- _Task instructions_
Repeat the data exactly, so that every line matches the original.

- _The input_
* * * * *
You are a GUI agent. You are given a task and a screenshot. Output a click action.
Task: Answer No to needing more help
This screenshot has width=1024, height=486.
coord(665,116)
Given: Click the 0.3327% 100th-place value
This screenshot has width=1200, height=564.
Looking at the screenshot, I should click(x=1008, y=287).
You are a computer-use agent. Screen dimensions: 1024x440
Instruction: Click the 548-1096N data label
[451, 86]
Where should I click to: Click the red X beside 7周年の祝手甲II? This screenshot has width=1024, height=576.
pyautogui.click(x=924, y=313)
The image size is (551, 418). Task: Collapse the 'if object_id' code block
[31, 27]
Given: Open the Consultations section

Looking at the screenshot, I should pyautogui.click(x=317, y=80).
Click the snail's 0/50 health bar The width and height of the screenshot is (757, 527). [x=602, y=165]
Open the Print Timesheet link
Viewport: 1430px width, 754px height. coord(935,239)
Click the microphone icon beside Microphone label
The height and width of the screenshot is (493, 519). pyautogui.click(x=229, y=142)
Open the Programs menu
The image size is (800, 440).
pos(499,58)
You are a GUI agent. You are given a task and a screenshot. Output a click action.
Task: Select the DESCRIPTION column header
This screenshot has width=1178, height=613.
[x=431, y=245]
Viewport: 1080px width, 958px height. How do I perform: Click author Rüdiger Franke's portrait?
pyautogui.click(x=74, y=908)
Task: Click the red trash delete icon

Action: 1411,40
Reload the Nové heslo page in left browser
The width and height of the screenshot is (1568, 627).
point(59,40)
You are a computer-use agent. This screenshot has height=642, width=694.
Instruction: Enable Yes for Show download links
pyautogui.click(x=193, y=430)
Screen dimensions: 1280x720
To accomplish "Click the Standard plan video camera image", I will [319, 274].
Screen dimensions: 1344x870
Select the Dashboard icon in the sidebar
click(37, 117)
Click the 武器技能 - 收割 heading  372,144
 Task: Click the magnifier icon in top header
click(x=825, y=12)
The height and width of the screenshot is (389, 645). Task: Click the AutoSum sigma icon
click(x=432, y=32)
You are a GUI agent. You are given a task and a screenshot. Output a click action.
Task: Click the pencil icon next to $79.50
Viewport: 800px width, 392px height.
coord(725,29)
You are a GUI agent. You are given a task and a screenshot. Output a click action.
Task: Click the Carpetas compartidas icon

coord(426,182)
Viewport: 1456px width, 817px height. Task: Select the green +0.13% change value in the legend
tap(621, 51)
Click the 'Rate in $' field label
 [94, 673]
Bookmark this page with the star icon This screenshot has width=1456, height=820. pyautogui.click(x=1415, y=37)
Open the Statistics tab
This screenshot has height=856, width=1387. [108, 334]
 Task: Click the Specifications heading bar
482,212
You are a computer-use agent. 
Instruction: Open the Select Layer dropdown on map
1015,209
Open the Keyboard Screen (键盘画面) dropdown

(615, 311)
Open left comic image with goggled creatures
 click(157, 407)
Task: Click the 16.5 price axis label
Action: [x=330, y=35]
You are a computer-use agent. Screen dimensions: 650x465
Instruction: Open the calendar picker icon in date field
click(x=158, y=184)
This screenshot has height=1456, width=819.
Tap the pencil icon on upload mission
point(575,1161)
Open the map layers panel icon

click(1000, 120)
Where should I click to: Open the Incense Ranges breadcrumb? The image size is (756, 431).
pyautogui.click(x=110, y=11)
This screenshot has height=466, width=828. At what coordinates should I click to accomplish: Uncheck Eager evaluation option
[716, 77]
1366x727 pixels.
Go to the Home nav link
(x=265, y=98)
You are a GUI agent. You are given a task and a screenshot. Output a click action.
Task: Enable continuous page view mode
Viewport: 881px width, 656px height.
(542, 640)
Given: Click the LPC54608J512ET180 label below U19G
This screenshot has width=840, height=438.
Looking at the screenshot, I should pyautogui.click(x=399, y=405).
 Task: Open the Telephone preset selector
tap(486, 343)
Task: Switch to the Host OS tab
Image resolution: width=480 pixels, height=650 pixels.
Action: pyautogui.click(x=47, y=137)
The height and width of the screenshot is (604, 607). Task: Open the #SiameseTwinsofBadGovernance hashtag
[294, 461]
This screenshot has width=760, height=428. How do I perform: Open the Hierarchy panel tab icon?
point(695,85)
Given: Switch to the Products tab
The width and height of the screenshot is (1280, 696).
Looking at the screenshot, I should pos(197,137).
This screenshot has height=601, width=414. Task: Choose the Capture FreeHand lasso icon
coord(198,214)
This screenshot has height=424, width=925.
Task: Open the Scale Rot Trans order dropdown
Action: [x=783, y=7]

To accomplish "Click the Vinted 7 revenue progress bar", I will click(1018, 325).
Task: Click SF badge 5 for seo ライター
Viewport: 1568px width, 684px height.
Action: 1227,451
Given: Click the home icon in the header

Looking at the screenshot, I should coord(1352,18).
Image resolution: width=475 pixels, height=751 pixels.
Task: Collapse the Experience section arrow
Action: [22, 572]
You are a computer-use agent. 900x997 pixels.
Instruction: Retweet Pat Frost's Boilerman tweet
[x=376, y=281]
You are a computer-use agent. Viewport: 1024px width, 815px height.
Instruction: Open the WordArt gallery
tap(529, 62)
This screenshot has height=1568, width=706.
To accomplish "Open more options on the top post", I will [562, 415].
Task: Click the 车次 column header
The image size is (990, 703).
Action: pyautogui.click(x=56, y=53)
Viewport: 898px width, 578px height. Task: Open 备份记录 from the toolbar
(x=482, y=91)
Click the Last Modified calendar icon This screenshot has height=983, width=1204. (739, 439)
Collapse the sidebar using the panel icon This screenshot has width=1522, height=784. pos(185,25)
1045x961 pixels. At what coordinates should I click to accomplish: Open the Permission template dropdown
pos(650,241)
* * * * *
- _Exercise solution_
You are a GUI agent. You are given a task and a screenshot. Output a click action.
Task: Answer No to needing more help
This screenshot has width=1024, height=486.
coord(665,116)
Given: Click the 0.3327% 100th-place value
This screenshot has width=1200, height=564.
Looking at the screenshot, I should click(x=1008, y=287).
You are a computer-use agent. Screen dimensions: 1024x440
Instruction: Click the 548-1096N data label
[451, 86]
Where should I click to: Click the red X beside 7周年の祝手甲II? This screenshot has width=1024, height=576.
pyautogui.click(x=924, y=313)
The image size is (551, 418). Task: Collapse the 'if object_id' code block
[31, 27]
Given: Open the Consultations section

Looking at the screenshot, I should pyautogui.click(x=317, y=80).
Click the snail's 0/50 health bar The width and height of the screenshot is (757, 527). [x=602, y=165]
Open the Print Timesheet link
Viewport: 1430px width, 754px height. coord(935,239)
Click the microphone icon beside Microphone label
The height and width of the screenshot is (493, 519). pyautogui.click(x=229, y=142)
Open the Programs menu
The image size is (800, 440).
pos(499,58)
You are a GUI agent. You are given a task and a screenshot. Output a click action.
Task: Select the DESCRIPTION column header
This screenshot has width=1178, height=613.
[x=431, y=245]
Viewport: 1080px width, 958px height. How do I perform: Click author Rüdiger Franke's portrait?
pyautogui.click(x=74, y=908)
Task: Click the red trash delete icon

Action: 1411,40
Reload the Nové heslo page in left browser
The width and height of the screenshot is (1568, 627).
point(59,40)
You are a computer-use agent. This screenshot has height=642, width=694.
Instruction: Enable Yes for Show download links
pyautogui.click(x=193, y=430)
Screen dimensions: 1280x720
To accomplish "Click the Standard plan video camera image", I will [319, 274].
Screen dimensions: 1344x870
Select the Dashboard icon in the sidebar
click(37, 117)
Click the 武器技能 - 收割 heading  372,144
 Task: Click the magnifier icon in top header
click(x=825, y=12)
The height and width of the screenshot is (389, 645). Task: Click the AutoSum sigma icon
click(x=432, y=32)
You are a GUI agent. You are given a task and a screenshot. Output a click action.
Task: Click the pencil icon next to $79.50
Viewport: 800px width, 392px height.
coord(725,29)
You are a GUI agent. You are given a task and a screenshot. Output a click action.
Task: Click the Carpetas compartidas icon

coord(426,182)
Viewport: 1456px width, 817px height. Task: Select the green +0.13% change value in the legend
tap(621, 51)
Click the 'Rate in $' field label
 [94, 673]
Bookmark this page with the star icon This screenshot has width=1456, height=820. pyautogui.click(x=1415, y=37)
Open the Statistics tab
This screenshot has height=856, width=1387. [108, 334]
 Task: Click the Specifications heading bar
482,212
You are a computer-use agent. 
Instruction: Open the Select Layer dropdown on map
1015,209
Open the Keyboard Screen (键盘画面) dropdown

(615, 311)
Open left comic image with goggled creatures
 click(157, 407)
Task: Click the 16.5 price axis label
Action: [x=330, y=35]
You are a computer-use agent. Screen dimensions: 650x465
Instruction: Open the calendar picker icon in date field
click(x=158, y=184)
This screenshot has height=1456, width=819.
Tap the pencil icon on upload mission
point(575,1161)
Open the map layers panel icon

click(1000, 120)
Where should I click to: Open the Incense Ranges breadcrumb? The image size is (756, 431).
pyautogui.click(x=110, y=11)
This screenshot has height=466, width=828. At what coordinates should I click to accomplish: Uncheck Eager evaluation option
[716, 77]
1366x727 pixels.
Go to the Home nav link
(x=265, y=98)
You are a GUI agent. You are given a task and a screenshot. Output a click action.
Task: Enable continuous page view mode
Viewport: 881px width, 656px height.
(542, 640)
Given: Click the LPC54608J512ET180 label below U19G
This screenshot has width=840, height=438.
Looking at the screenshot, I should pyautogui.click(x=399, y=405).
 Task: Open the Telephone preset selector
tap(486, 343)
Task: Switch to the Host OS tab
Image resolution: width=480 pixels, height=650 pixels.
Action: pyautogui.click(x=47, y=137)
The height and width of the screenshot is (604, 607). Task: Open the #SiameseTwinsofBadGovernance hashtag
[294, 461]
This screenshot has width=760, height=428. How do I perform: Open the Hierarchy panel tab icon?
point(695,85)
Given: Switch to the Products tab
The width and height of the screenshot is (1280, 696).
Looking at the screenshot, I should pos(197,137).
This screenshot has height=601, width=414. Task: Choose the Capture FreeHand lasso icon
coord(198,214)
This screenshot has height=424, width=925.
Task: Open the Scale Rot Trans order dropdown
Action: [x=783, y=7]

To accomplish "Click the Vinted 7 revenue progress bar", I will click(1018, 325).
Task: Click SF badge 5 for seo ライター
Viewport: 1568px width, 684px height.
Action: 1227,451
Given: Click the home icon in the header

Looking at the screenshot, I should coord(1352,18).
Image resolution: width=475 pixels, height=751 pixels.
Task: Collapse the Experience section arrow
Action: [22, 572]
You are a computer-use agent. 900x997 pixels.
Instruction: Retweet Pat Frost's Boilerman tweet
[x=376, y=281]
You are a computer-use agent. Viewport: 1024px width, 815px height.
Instruction: Open the WordArt gallery
tap(529, 62)
This screenshot has height=1568, width=706.
To accomplish "Open more options on the top post", I will [562, 415].
Task: Click the 车次 column header
The image size is (990, 703).
Action: pyautogui.click(x=56, y=53)
Viewport: 898px width, 578px height. Task: Open 备份记录 from the toolbar
(x=482, y=91)
Click the Last Modified calendar icon This screenshot has height=983, width=1204. (739, 439)
Collapse the sidebar using the panel icon This screenshot has width=1522, height=784. pos(185,25)
1045x961 pixels. At what coordinates should I click to accomplish: Open the Permission template dropdown
pos(650,241)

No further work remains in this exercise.